L’Hiraeth (« En gallois, glisse Loïc Guénin, cela évoque la nostalgie d’un lieu qu’on ne pourra jamais revoir »), c’est le nom de cette pièce d’un peu plus d’une heure qu’il a composée avec un livret signé Arthur H et que la petite troupe défriche. Nous sommes à Sault, à 850 mètres d’altitude, à un peu plus d’une heure d’Avignon, dans l’ancienne école du village transformée en lieu d’expérimentation musicale, de création et de diffusion, le Milieu, dont on a célébré, le 15 septembre, avec édiles et flonflons l’ouverture officielle. Par la fenêtre on observe les brumes du matin qui se défont doucement.
Chorale du collège
En 2001, l’été où Loïc Guénin a débarqué dans le pays, son capes de prof de musique sous le bras, cherchant, dans cette académie d’Aix-Marseille qu’il ne connaissait pas, un lieu où il ferait bon vivre et travailler, il a été conquis par ce village surplombant les champs de lavande et de petit épeautre, défiant les vents et la modernité : « Une vibration qui m’a complètement fauché. Tellurique. Nature sauvage… », s’enthousiasme-t-il encore un quart de siècle après.
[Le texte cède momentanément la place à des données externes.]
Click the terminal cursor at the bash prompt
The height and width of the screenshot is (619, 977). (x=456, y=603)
Loïc Guénin était allé frapper à la porte du collège – six classes, à peine cent vingt élèves – où on l’avait regardé avec des yeux ronds : « On n’a pas de professeur de musique. Mais sûr que, si vous le demandez, le poste, té, vous l’aurez », lui avait-on répondu avé l’accent. Il a 48 ans aujourd’hui et, à Sault, il est connu comme le loup blanc – les deux tiers des 1 340 habitants du bourg ont été soit dans sa classe, soit parents d’élèves.
L’homme accueille, volubile, bondissant, un bonnet sur la tête, le pantalon glissé dans les chaussettes, une quasi-marque de fabrique. Il a toujours été remuant. Au collège de Sault, Loïc Guénin commence par acheter du matériel, des instruments, puis il monte une « chorale » – où on ne fait pas que chanter, on joue aussi.
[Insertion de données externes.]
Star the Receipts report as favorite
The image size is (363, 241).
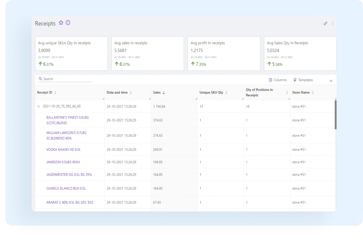click(61, 22)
Très rapidement, il invite des artistes (Lê Quan Ninh, Jeanne Added, Patrick Vaillant, Lucia Regio…) puis ils viennent en résidence, donnent des concerts. L’hiver est rude à Sault et, une fois partis les cars de Japonais amateurs de lavande et les cyclistes néerlandais grimpeurs du Ventoux, c’est vide. C’est dans ces moments de vérité que la machine Loïc Guénin entre en action. Jusqu’à créer Sons dessus de Sault, festival de musique expérimentale qui, malgré ses choix musicaux exigeants, va avoir de plus en plus de succès.